§ WORK REQUEST
An exact transcript is required of the lines below, from the one containing "Where should I" through the very last; leave every picture out of it.

BEGIN TASK INPUT

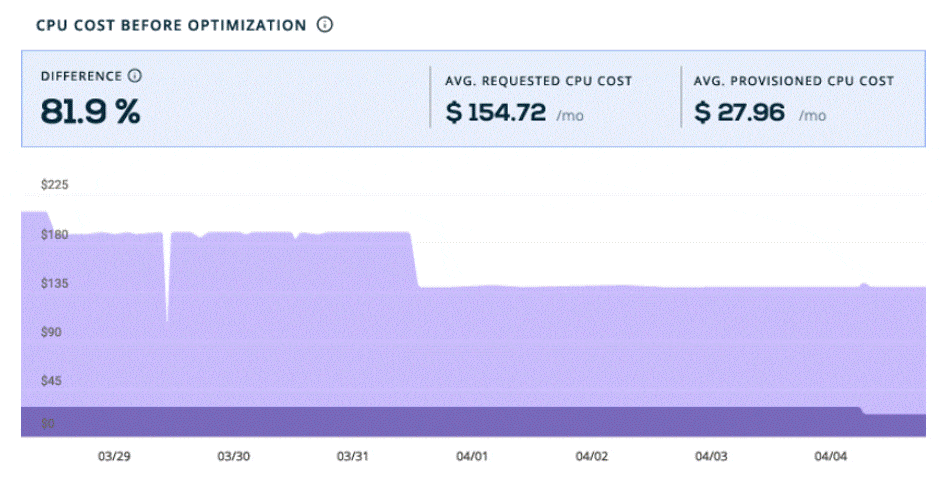Click the 04/04 date axis label

pyautogui.click(x=829, y=456)
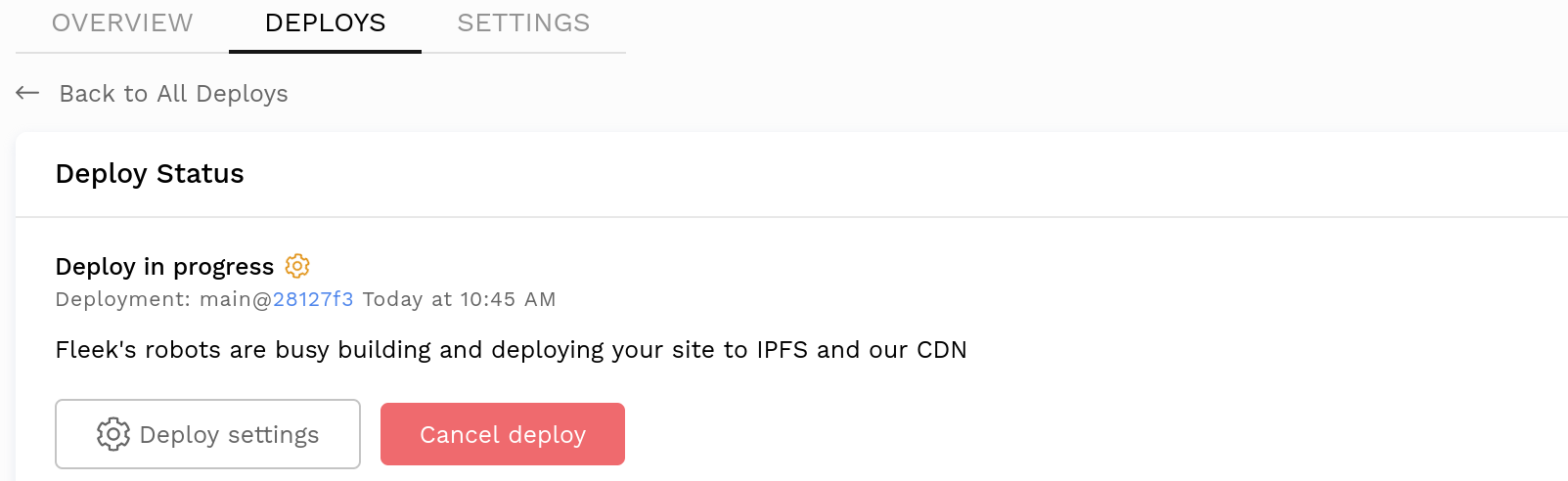Click the gear icon in Deploy settings
The image size is (1568, 481).
113,434
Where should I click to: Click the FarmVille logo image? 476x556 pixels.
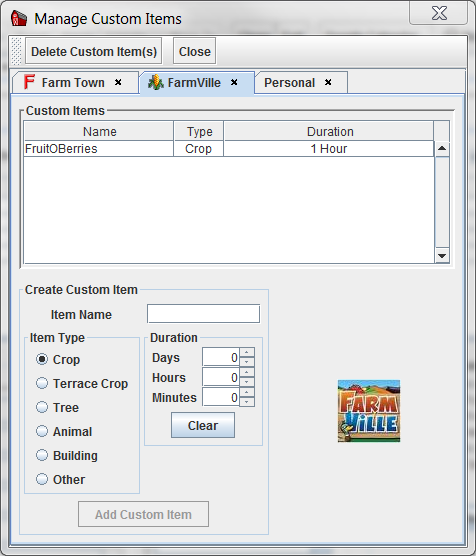(x=369, y=411)
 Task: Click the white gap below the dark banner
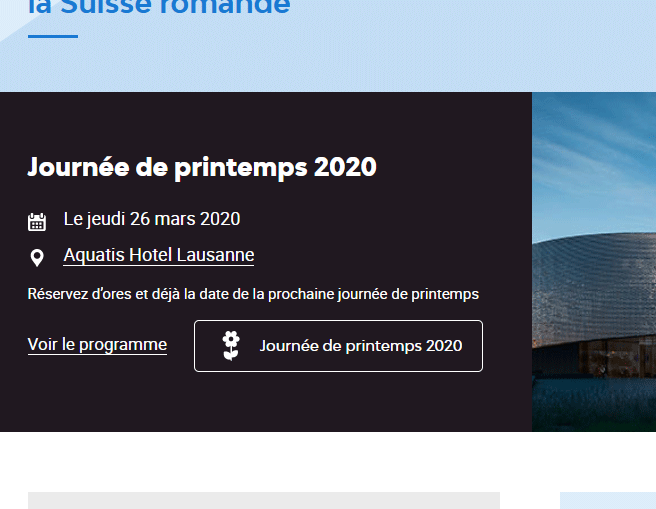coord(300,460)
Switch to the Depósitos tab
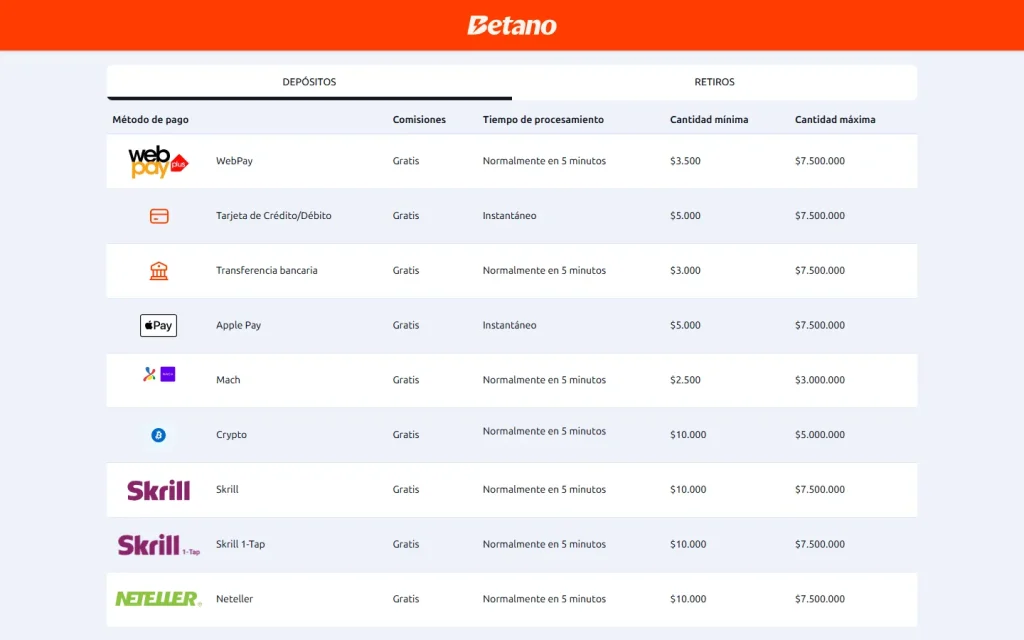 point(310,82)
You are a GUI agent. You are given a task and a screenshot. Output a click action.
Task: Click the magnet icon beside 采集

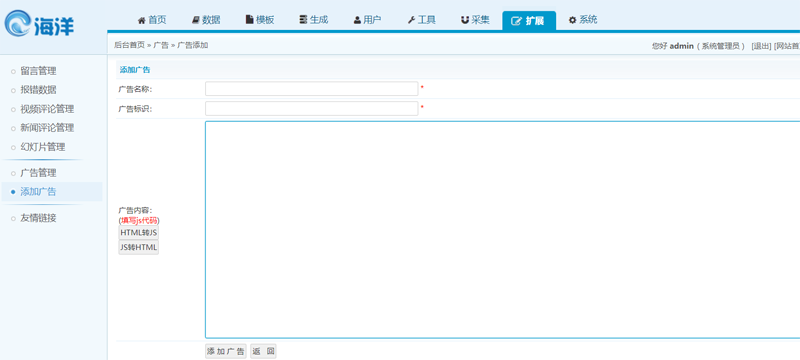(465, 20)
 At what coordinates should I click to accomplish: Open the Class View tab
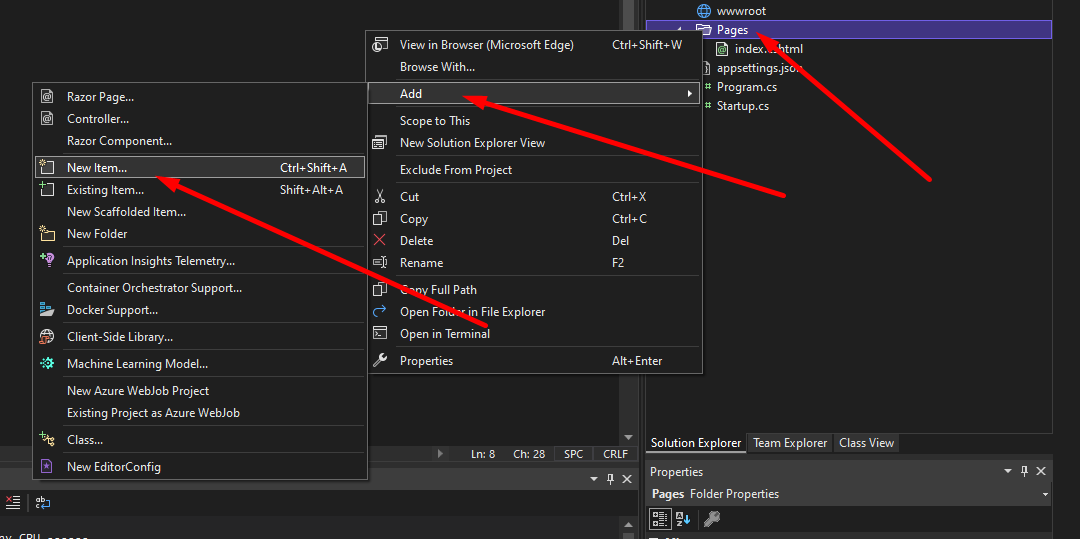(866, 443)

END TASK INPUT

§ EXPECTED ANSWER
Where should I click to: Click the FarmVille logo image? 476x556 pixels.
(x=369, y=411)
 Task: Click the white gap below the dark banner
coord(300,460)
Switch to the Depósitos tab
 point(310,82)
You are a GUI agent. You are given a task and a screenshot. Output a click action.
Task: Click the magnet icon beside 采集

(465, 20)
 At what coordinates should I click to accomplish: Open the Class View tab
(866, 443)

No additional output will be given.